**WHAT IS NEEDED**
Print verbatim the lines of the entries from the one containing "Viewport: 890px width, 608px" to the last, inclusive, and no others.

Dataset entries
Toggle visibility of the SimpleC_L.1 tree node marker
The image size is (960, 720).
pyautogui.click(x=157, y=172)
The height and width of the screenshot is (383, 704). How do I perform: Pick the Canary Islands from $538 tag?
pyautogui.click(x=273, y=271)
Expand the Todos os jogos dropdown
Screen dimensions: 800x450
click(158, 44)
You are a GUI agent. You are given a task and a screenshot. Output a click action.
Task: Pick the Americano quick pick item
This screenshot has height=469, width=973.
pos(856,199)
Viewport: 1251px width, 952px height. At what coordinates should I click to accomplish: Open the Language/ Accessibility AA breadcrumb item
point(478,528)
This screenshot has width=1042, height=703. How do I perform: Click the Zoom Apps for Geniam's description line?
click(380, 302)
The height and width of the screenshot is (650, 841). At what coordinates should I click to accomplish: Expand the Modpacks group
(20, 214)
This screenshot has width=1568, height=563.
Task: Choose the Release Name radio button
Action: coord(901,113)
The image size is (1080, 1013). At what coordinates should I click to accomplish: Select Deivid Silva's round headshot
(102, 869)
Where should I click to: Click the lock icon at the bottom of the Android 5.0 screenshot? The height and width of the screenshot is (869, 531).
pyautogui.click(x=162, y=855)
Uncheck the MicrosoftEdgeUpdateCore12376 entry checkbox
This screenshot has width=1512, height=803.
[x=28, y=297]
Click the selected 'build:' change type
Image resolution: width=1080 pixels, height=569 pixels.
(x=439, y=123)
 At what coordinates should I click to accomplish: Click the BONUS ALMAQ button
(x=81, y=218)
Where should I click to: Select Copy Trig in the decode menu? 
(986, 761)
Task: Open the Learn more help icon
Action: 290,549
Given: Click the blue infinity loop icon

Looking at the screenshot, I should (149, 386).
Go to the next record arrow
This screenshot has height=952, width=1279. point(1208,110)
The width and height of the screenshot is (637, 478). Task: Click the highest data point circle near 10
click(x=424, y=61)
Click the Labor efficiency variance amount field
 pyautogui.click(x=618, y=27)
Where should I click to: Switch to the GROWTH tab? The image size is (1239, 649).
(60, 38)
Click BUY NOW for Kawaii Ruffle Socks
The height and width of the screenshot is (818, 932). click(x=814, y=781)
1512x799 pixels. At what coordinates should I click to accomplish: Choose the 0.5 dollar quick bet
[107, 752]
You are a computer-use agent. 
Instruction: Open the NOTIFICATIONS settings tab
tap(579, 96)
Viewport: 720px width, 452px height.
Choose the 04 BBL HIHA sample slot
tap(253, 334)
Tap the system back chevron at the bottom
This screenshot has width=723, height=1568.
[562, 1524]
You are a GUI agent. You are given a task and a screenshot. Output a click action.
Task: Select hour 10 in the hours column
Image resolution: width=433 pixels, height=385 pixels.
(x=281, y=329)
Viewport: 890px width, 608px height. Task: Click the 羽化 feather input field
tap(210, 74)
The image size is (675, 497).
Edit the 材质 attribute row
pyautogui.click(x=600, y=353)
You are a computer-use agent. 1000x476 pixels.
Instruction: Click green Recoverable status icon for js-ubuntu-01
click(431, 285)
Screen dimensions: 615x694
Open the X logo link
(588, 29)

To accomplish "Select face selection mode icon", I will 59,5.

**SOLUTION TO THIS TASK**
Viewport: 890px width, 608px height. Task: Click the 羽化 feather input field
tap(210, 74)
The image size is (675, 497).
Edit the 材质 attribute row
pyautogui.click(x=600, y=353)
You are a computer-use agent. 1000x476 pixels.
Instruction: Click green Recoverable status icon for js-ubuntu-01
click(431, 285)
Screen dimensions: 615x694
Open the X logo link
(588, 29)

To accomplish "Select face selection mode icon", I will 59,5.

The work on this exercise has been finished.